William Deverell’s chief contribution to the genre of mystery and detective fiction has been the legal crime novel, with its emphasis on lawyers and courtrooms, criminals and police, the manifold activities that bring these forces together, and the often strange results of their dramatic encounters.
Deverell’s novels, like those of his American contemporaries Scott Turow and John Grisham, reflect the public fascination with criminal law and fictional depictions of legal proceedings that have the ring of authenticity. The appeal of legal crime fiction intensified tremendously in the aftermath of the televising of the O. J. Simpson criminal trial in the United States in 1995.
Most of Deverell’s fiction is set along the west coast of Canada, around Vancouver, a part of the country often associated with flamboyance, eccentricity, radicals, and excess.
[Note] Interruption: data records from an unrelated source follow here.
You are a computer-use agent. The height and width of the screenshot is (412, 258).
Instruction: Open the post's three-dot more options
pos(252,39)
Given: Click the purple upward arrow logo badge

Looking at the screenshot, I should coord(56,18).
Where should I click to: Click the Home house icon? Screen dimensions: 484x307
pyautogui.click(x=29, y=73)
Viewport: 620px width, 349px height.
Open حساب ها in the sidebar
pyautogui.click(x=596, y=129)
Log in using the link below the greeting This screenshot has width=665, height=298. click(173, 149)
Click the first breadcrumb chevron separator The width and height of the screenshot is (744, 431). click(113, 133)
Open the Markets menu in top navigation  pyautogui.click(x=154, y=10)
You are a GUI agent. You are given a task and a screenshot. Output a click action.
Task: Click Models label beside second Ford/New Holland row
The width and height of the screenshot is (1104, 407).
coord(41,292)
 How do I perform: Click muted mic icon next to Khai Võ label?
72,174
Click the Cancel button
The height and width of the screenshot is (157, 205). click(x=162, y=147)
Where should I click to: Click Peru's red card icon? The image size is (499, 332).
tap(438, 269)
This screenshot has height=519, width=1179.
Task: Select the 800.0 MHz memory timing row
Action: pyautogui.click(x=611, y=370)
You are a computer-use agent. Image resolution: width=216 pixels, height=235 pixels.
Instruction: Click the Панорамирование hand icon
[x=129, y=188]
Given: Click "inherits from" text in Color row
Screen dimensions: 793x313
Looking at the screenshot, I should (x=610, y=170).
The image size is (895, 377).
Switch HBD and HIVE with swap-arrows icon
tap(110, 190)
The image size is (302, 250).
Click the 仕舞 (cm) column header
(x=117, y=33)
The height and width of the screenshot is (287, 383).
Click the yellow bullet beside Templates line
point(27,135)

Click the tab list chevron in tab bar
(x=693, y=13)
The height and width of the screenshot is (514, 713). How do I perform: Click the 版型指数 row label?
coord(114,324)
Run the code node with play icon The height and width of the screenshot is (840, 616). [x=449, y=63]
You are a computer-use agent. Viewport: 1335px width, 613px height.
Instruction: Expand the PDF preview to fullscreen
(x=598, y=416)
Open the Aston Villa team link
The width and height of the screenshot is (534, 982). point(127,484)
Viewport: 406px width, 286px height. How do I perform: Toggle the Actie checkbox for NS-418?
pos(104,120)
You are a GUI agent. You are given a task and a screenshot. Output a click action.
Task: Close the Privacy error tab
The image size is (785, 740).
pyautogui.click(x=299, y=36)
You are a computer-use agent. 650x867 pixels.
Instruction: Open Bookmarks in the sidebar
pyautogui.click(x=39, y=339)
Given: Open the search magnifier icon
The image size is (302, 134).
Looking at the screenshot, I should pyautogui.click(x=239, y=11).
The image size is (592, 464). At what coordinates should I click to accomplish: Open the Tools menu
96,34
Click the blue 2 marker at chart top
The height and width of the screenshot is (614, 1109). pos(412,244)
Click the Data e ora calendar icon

Deverell’s stories are filled with eccentric characters, colorful dialogue, and strange and surprising twists and turns. They are also enriched by references to classical literature and by Deverell’s deep concern for environmental issues.
Deverell’s novels are often based on actual legal cases and incidents. A practicing lawyer for many years, Deverell was involved in hundreds of cases. For his novels, he conducted extensive research to ensure accuracy. His work has enjoyed enormous popularity in Canada and worldwide. In terms of quality and impact, Deverell’s fiction bears comparison with the best in the field, including that of Turow and Grisham.